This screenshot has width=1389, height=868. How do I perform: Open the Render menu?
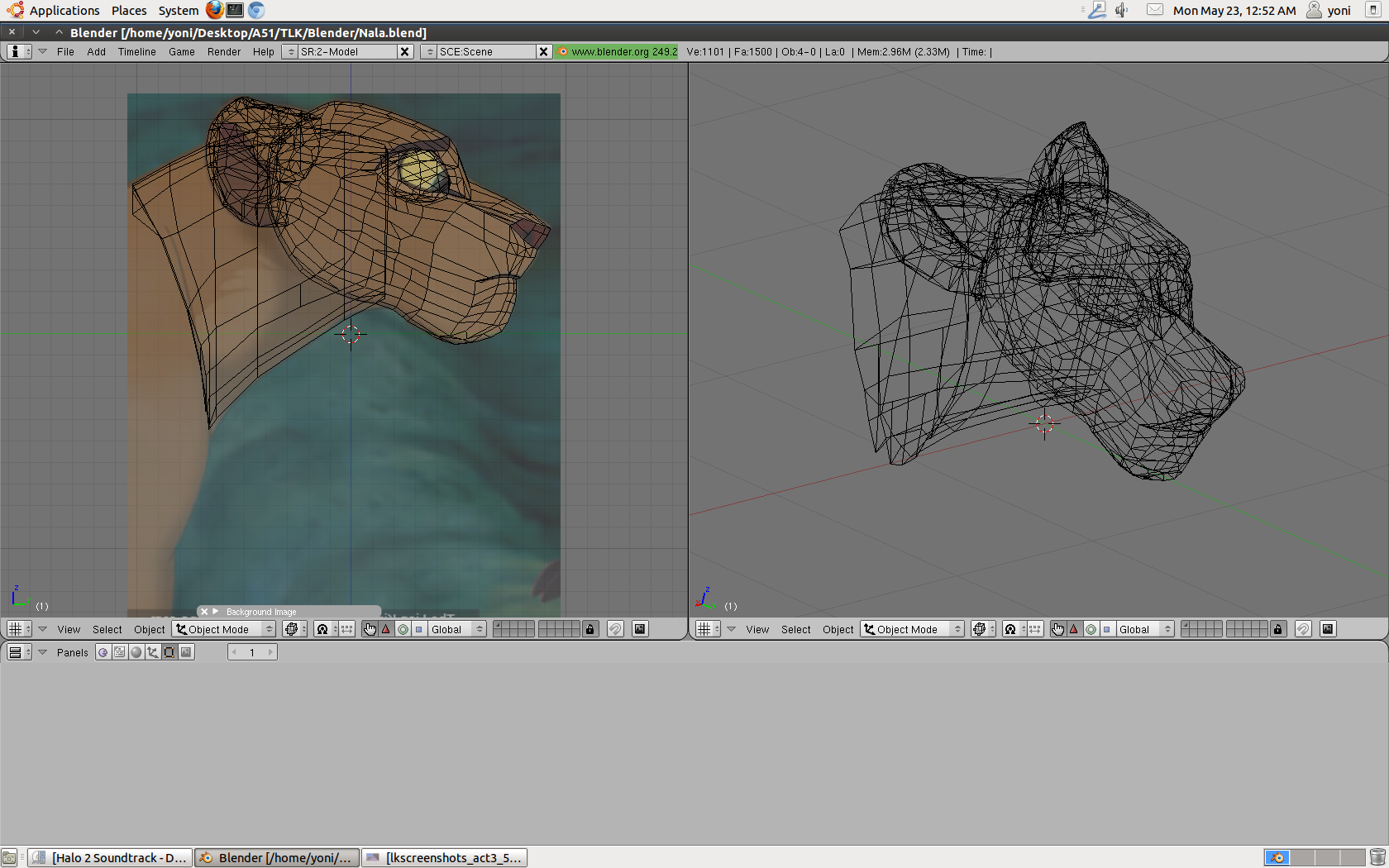223,51
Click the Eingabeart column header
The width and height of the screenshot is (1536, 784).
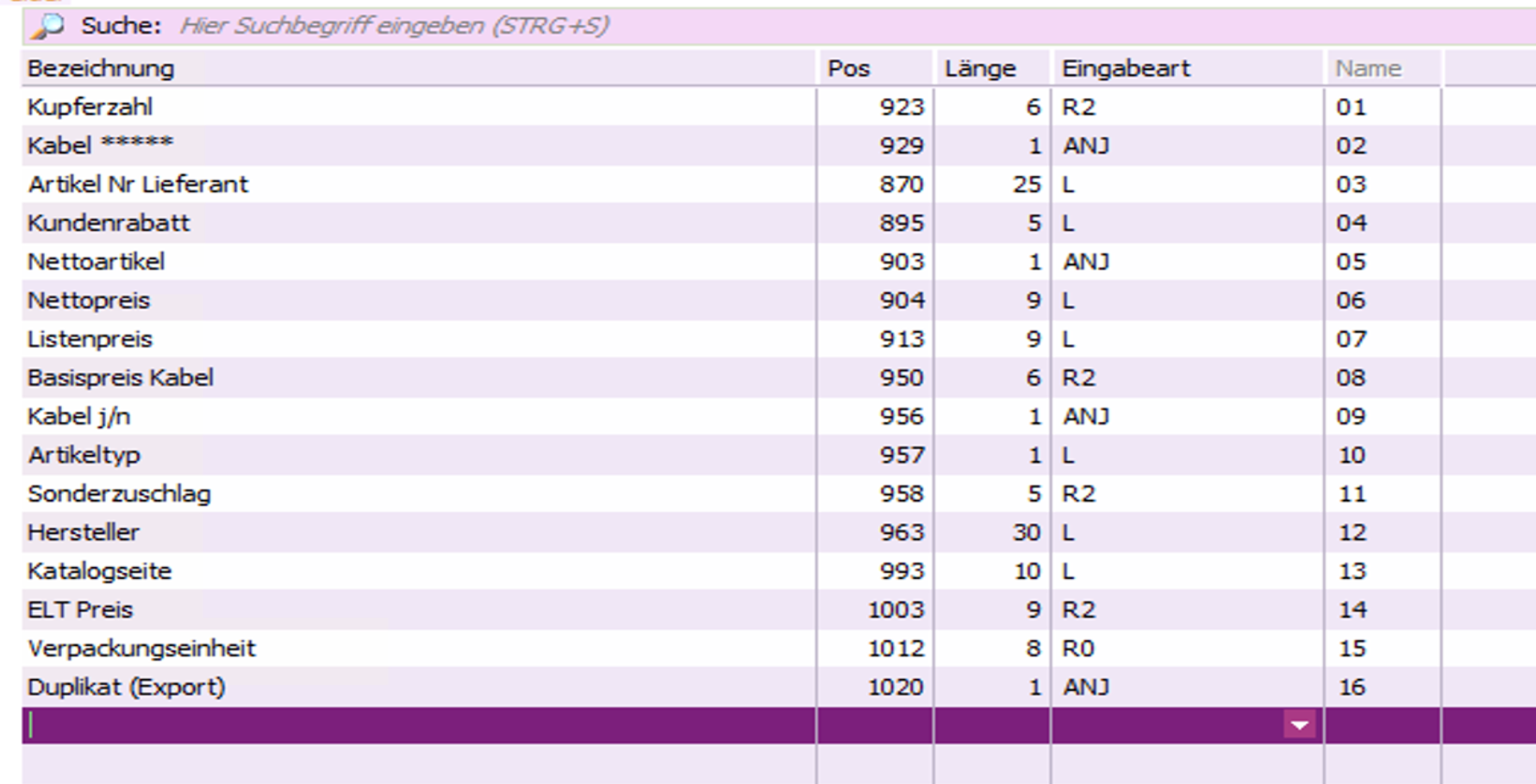click(x=1126, y=69)
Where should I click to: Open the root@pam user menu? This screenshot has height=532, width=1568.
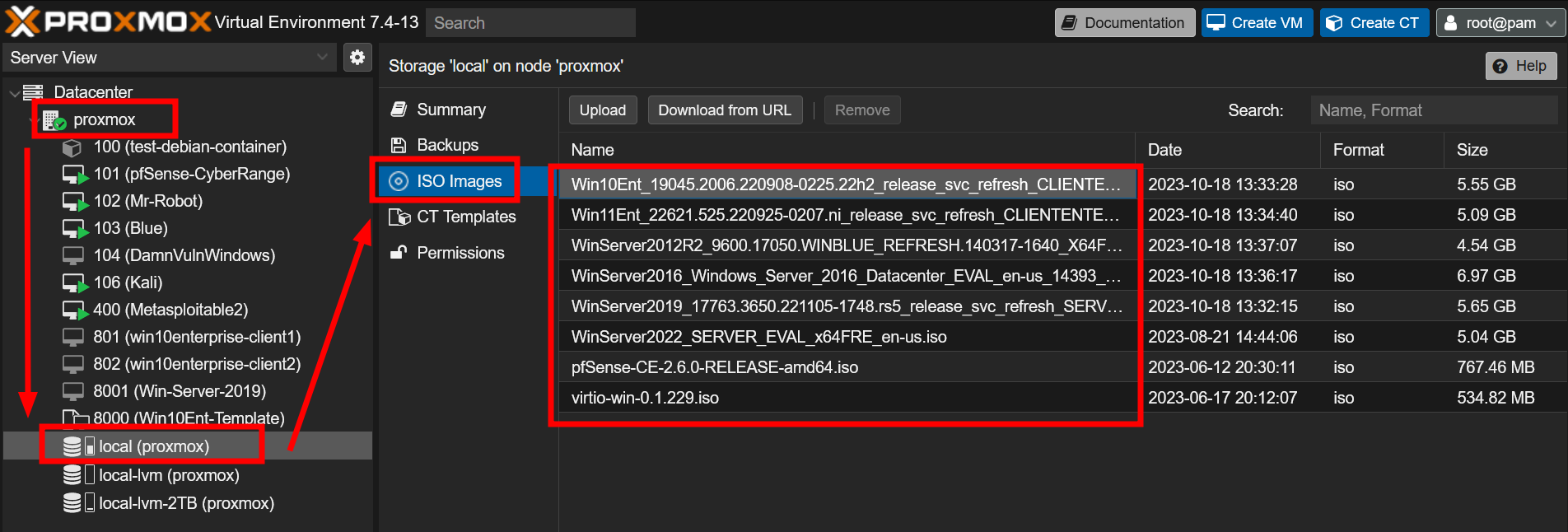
------------------------------------------------
## WHAT THE TASK REQUIRES
All pictures are to be dropped, and the records above returned exactly.

## ANSWER TO THIS PROBLEM
This screenshot has width=1389, height=868. How do I perform: Open the Render menu?
223,51
Click the Eingabeart column header
The width and height of the screenshot is (1536, 784).
click(x=1126, y=69)
Where should I click to: Open the root@pam user menu? This screenshot has height=532, width=1568.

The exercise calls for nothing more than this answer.